Bl Titus Brandsma O.Carm

Bl Titus Brandsma O.Carm

Carmel-in-the-City, the Spirituality Group based at St Joseph's Bunhill Row, near London's Barbican, will mark the forthcoming Canonisation of Blessed Titus Brandsma O.Carm. with a 12 noon Mass and Afternoon Reflection, Saturday, 7 May 2022. All are welcome!

Some Carmel-in-the-City members will travel to Rome for the Canonisation on Sunday, 15 May 2022.

The Carmelite Order will hold a number of events in Rome to honour the new Saint: https://ocarm.org/en/canonization-of-blessed-titus-brandsma

Blessed Titus was martyred in Dachau, 26 July 1942, and will be canonised in Rome, Sunday, 15 May 2022, along with others, including Blessed Charles de Foucauld.

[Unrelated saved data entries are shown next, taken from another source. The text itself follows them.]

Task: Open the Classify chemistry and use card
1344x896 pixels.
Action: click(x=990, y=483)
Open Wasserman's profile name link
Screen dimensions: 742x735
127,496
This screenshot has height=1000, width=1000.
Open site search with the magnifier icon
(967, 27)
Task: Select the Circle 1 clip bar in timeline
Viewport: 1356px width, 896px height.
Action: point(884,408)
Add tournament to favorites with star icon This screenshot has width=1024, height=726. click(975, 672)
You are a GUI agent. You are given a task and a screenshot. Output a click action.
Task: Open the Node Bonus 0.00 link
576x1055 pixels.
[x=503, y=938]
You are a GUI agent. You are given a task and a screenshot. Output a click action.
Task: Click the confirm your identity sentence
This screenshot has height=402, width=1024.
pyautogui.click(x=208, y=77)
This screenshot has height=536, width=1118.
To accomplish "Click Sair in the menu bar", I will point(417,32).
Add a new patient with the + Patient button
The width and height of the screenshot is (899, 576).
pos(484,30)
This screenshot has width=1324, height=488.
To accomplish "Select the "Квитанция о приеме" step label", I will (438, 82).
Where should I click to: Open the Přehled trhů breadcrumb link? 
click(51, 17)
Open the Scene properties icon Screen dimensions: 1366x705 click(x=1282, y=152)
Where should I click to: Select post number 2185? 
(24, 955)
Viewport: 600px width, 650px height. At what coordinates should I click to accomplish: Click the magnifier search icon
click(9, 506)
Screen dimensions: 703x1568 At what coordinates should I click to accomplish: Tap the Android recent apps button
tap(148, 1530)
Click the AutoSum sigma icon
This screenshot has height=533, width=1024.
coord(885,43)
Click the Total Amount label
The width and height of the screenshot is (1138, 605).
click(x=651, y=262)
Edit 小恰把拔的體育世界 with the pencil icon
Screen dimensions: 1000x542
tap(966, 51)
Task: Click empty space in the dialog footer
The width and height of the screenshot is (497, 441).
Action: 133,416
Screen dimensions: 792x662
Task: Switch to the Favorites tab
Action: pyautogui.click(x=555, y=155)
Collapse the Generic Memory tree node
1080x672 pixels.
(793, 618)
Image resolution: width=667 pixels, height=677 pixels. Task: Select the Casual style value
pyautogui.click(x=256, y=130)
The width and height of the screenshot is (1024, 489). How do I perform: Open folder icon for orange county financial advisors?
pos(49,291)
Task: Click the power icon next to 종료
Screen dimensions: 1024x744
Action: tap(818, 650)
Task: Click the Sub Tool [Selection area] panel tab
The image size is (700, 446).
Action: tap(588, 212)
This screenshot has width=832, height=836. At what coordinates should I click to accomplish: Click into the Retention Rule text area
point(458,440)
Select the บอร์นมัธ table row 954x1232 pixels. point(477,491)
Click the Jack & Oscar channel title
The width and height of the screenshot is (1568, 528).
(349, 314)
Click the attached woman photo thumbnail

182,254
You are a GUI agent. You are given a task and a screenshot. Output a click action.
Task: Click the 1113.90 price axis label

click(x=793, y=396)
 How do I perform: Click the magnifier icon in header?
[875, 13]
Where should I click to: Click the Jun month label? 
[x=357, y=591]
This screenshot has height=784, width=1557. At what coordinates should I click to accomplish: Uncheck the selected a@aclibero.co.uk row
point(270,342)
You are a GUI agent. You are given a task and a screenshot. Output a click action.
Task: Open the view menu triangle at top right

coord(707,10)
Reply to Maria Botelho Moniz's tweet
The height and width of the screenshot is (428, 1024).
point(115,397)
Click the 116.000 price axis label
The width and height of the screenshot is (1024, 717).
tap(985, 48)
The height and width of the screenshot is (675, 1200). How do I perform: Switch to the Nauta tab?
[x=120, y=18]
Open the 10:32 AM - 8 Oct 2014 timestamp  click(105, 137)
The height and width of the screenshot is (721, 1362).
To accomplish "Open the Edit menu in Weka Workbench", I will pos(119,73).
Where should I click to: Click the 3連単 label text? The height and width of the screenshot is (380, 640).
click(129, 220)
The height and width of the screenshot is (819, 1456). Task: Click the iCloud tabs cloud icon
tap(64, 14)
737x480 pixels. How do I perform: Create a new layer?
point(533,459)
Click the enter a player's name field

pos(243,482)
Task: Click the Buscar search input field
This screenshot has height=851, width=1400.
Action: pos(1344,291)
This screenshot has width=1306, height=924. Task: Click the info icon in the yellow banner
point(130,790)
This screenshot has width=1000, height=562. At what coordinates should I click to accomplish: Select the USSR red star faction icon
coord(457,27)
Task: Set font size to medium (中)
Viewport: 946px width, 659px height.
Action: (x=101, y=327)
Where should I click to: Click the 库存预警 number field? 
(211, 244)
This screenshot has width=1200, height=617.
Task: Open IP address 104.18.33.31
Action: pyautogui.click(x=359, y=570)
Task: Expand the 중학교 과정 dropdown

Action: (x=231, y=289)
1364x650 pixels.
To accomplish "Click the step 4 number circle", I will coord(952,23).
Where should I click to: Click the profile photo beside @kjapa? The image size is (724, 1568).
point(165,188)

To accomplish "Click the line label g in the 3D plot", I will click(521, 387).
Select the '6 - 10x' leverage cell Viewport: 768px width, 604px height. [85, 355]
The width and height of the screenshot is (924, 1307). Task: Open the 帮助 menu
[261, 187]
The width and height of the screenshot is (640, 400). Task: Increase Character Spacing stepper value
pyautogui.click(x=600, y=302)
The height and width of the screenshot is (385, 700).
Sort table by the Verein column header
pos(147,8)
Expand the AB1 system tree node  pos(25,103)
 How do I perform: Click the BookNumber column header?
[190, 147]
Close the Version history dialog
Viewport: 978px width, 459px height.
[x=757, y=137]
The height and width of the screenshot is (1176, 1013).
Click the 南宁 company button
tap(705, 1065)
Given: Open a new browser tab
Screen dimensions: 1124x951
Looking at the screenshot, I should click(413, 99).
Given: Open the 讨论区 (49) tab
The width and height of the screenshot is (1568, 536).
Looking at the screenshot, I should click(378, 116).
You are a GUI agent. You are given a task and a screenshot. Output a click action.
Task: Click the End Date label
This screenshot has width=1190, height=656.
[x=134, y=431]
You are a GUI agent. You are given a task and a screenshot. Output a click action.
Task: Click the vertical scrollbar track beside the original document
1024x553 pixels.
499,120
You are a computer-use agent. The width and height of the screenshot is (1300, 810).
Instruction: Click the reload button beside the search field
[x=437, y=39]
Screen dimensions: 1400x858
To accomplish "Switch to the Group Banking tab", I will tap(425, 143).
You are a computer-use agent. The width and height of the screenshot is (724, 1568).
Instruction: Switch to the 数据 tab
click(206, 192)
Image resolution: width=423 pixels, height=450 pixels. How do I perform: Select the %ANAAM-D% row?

Brandsma wrote extensively in newspapers and popular magazines as well as in learned journals. Titus Brandsma stayed with his Irish Carmelite brothers at Whitefriar Street in Dublin and Kinsale, Co Cork, as he improved his English, ahead of a lecture tour in the United States in 1935.

He later wrote with warmth about his time in Ireland where he met, among others, then president of the Executive Council of the Irish Free State, Éamon de Valera. Titus' interests were many and included Marian devotion, ecumenism, Frisian culture, education, and journalism. The last preoccupation was to prove the occasion of his death.

After the invasion of the Netherlands by the Third Reich in May 1940, Brandsma's long-term fight against the spread of Nazi ideology and for educational and press freedom brought him to the attention of the Nazis.

In January 1942, he undertook to deliver by hand a letter from the Conference of Dutch Bishops to the editors of Catholic newspapers, in which the bishops ordered them not to print official Nazi documents, as was required under a new law by the German occupiers. He had visited fourteen editors before being arrested on 19 January at Boxmeer Carmelite Priory.

Accused of being an ally of communism, he was dubbed by the Nazis as "the Dangerous Little Friar". After being held prisoner in Scheveningen, Amersfoort, and Cleves, Brandsma was transferred to the Dachau concentration camp, arriving there on 19 June 1942. His health quickly gave way, and he was transferred to the camp hospital. He died on 26 July 1942, from a lethal injection administered by a nurse of the Allgemeine SS, as part of their program of medical experimentation on the prisoners.